Sven-Goran Eriksson's latest managerial misadventure ended in the sort of typically inglorious fashion that has become all too familiar for a man once seen as one of the world's greatest soccer coaches.
On Thursday, Eriksson was fired as Mexico's national team manager after only 10 months in charge, following a dismal run of results that has threatened El Tri's chances of qualifying for the 2010 World Cup. For the Swede, it was yet another backward step in a career that has become increasingly tortured in recent years. And the way in which Eriksson has morphed from being one of the most respected and sought-after head coaches into a laughingstock is remarkable.
Good coaches don't suddenly become bad overnight, so what can possibly have happened to Eriksson? Perhaps it is the simple matter of time and circumstance catching up to him.
The 61-year-old has often found himself in the right place at the right time during his 30 years in the dugout. His stock began to seriously rise toward the end of the 1990s in Italy as he lifted the fortunes of Serie A underachievers Lazio. Eriksson's side won six trophies in three years, highlighted by the league title in 2000.
Those efforts were distinguished and praiseworthy, yet it is often forgotten that owner Sergio Cragnotti lavished hundreds of millions worth of spending on the squad within a four-year period. Even then, Eriksson quit in 2000 after poor results and fan pressure, enabling him to take the England national team job for which he had already been earmarked.
With England, he managed three quarterfinals in major tournaments, a better record than any England boss since 1966. However, he did have arguably the finest collection of English talent for several generations to work with, and when he ultimately was fired in 2006 the perception was one of underachievement.
After sitting tight for a year, while collecting payoff money from the English FA, Eriksson took over at Manchester City in July 2007. Like with England, he made a fantastic start, leading City to a memorable derby win over local rivals Manchester United on the way to an early second-place spot in the English Premier League standings.

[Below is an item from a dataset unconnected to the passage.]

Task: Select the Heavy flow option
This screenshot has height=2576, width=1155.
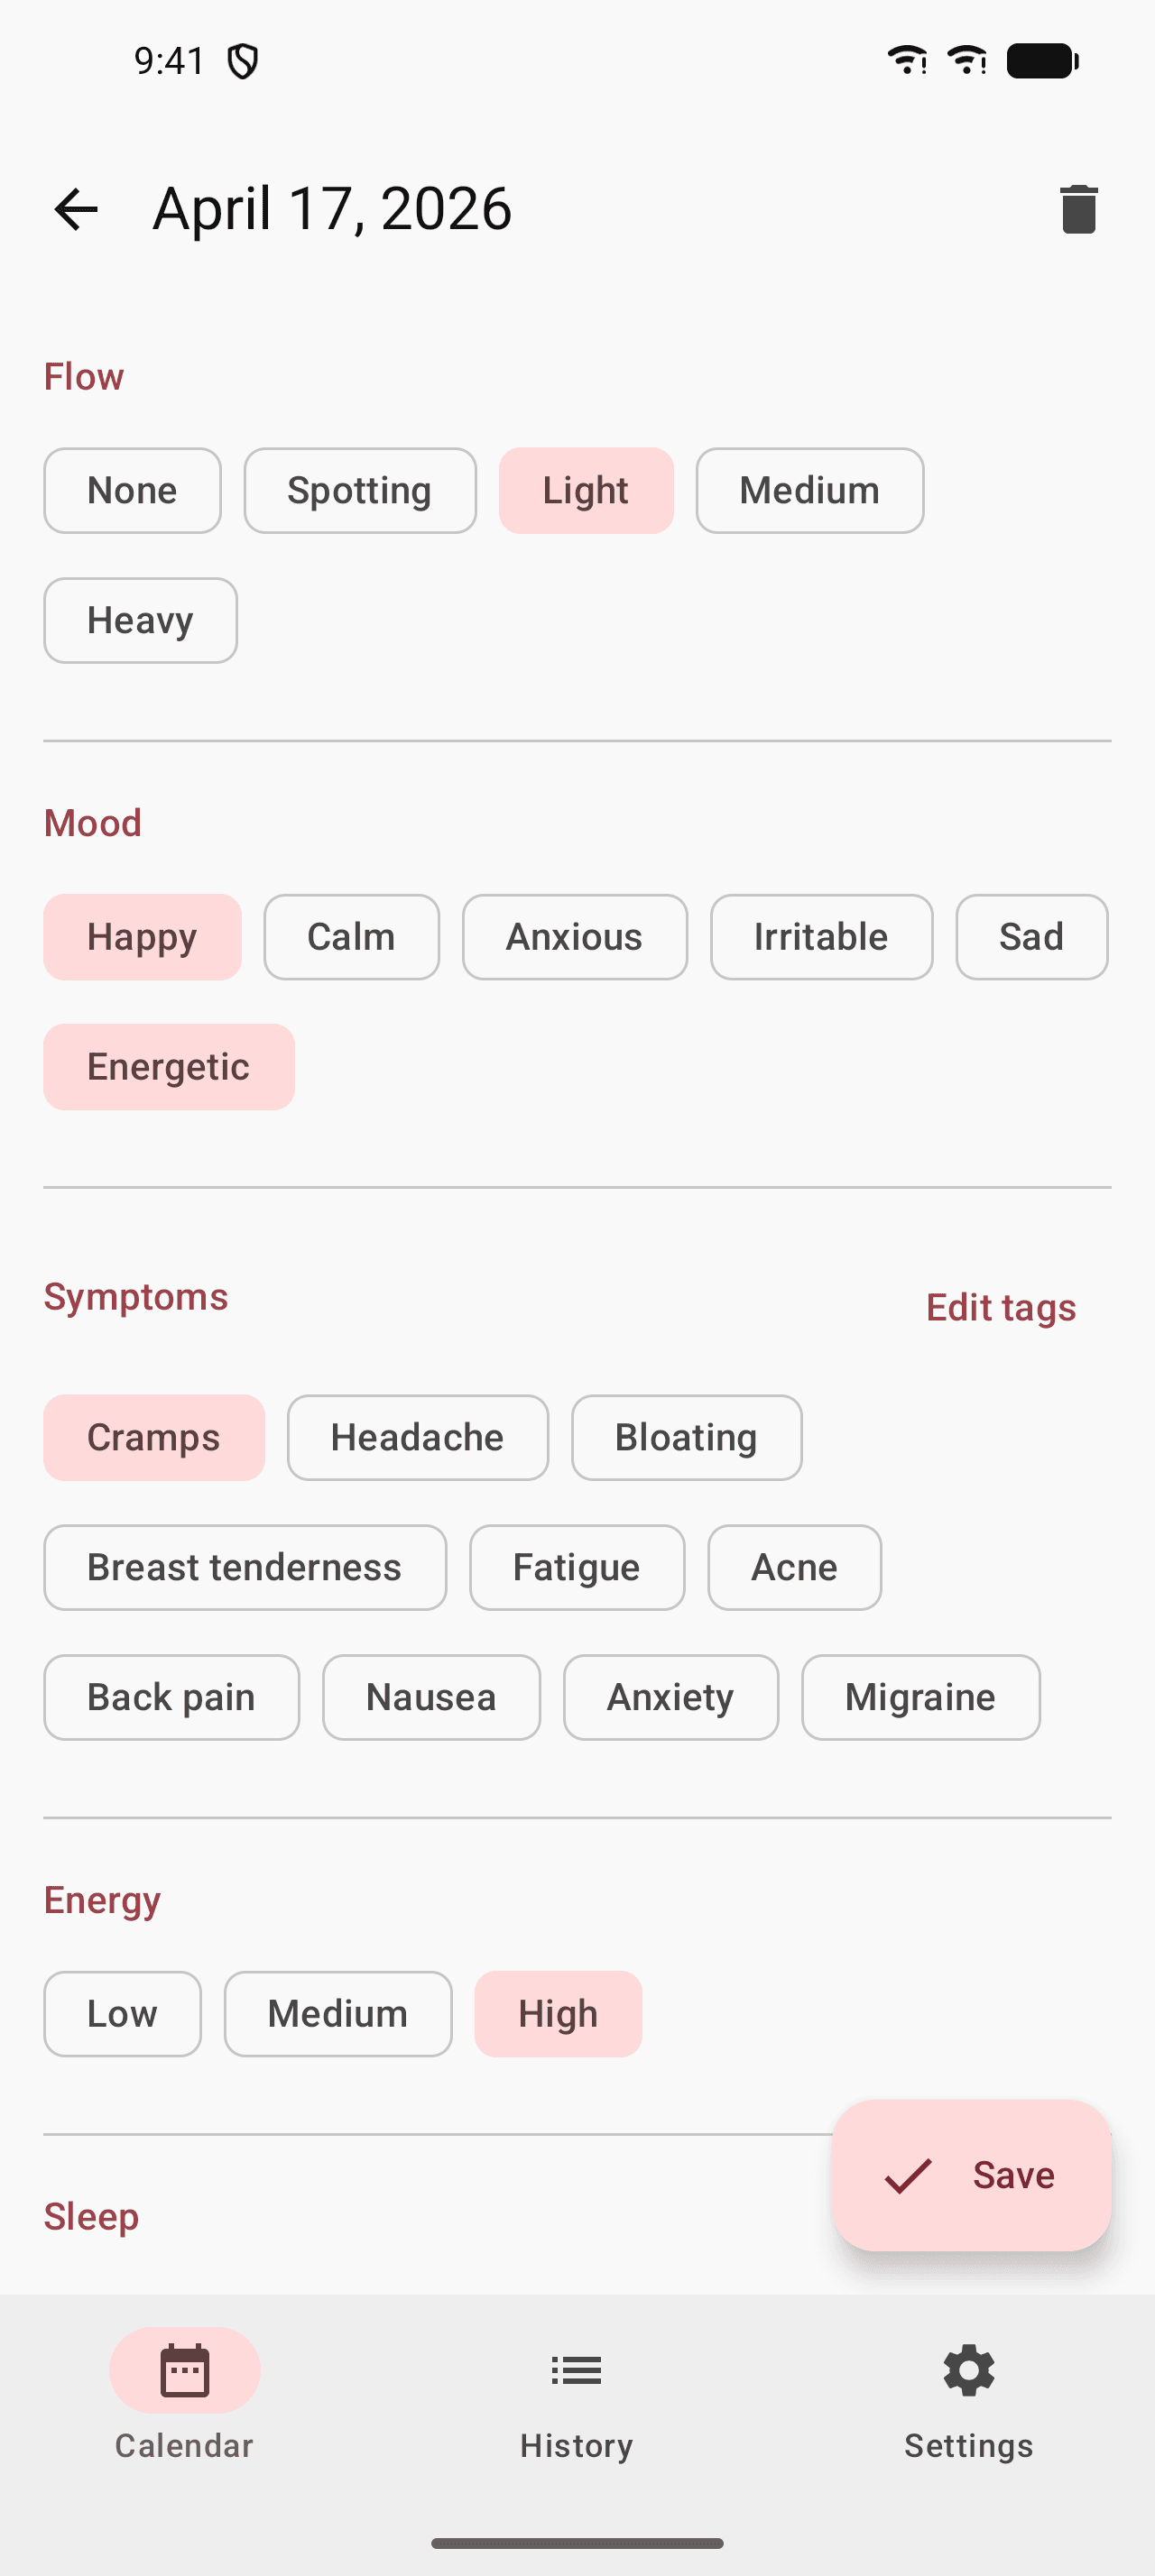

Once again, though, things fell apart, and by the time City lost the last game of the 2007-08 season, 8-1 at Middlesbrough, then-owner Thaksin Shinawatra had already decided Eriksson should be ousted.
Looking to rebuild his career, Eriksson decided to try his hand again on the international scene and took over the Mexico job immediately. This time, there were not even any positive early signs to buy him some time. Mexico's gifted but often unruly crop of youngsters failed to respond to his approach and Eriksson never gained the approval of his players or the Mexican nation.
Scraping through the third round of CONCACAF qualifying was never going to appease the critics or the public, and a defeat to the United States in Columbus at the start of the Hexagonal stage put him on the brink. Losing in Honduras last week tipped him over the edge.
"We just couldn't take any chances with World Cup qualification," Mexican federation president Justino Compean said.
Rightly so. CONCACAF is far from being the strongest of regions, but with the United States likely to run clear at the top, there will be fierce competition between Mexico, Costa Rica and Honduras for the two remaining automatic spots for South Africa. No team can afford to be seen as a soft touch, and Mexico was on the way to becoming exactly that.
So is this the end for Eriksson in top level management? Not so fast.
Just hours after his axing, links with Portsmouth in the EPL began to surface. However badly Eriksson does, it seems, there is never any shortage of those who believe in him. Every time he has found himself out of work, there have been offers aplenty from those unable to see that this is a coach who no longer seems to have the magic touch.
This time it will be easy for desperate clubs to dismiss the results of international matches in a distant continent. Club chairmen often see merely what they want to and will disregard the conclusion that Mexico got out before it was too late to admit the truth.
That time has run out on Sven-Goran Eriksson.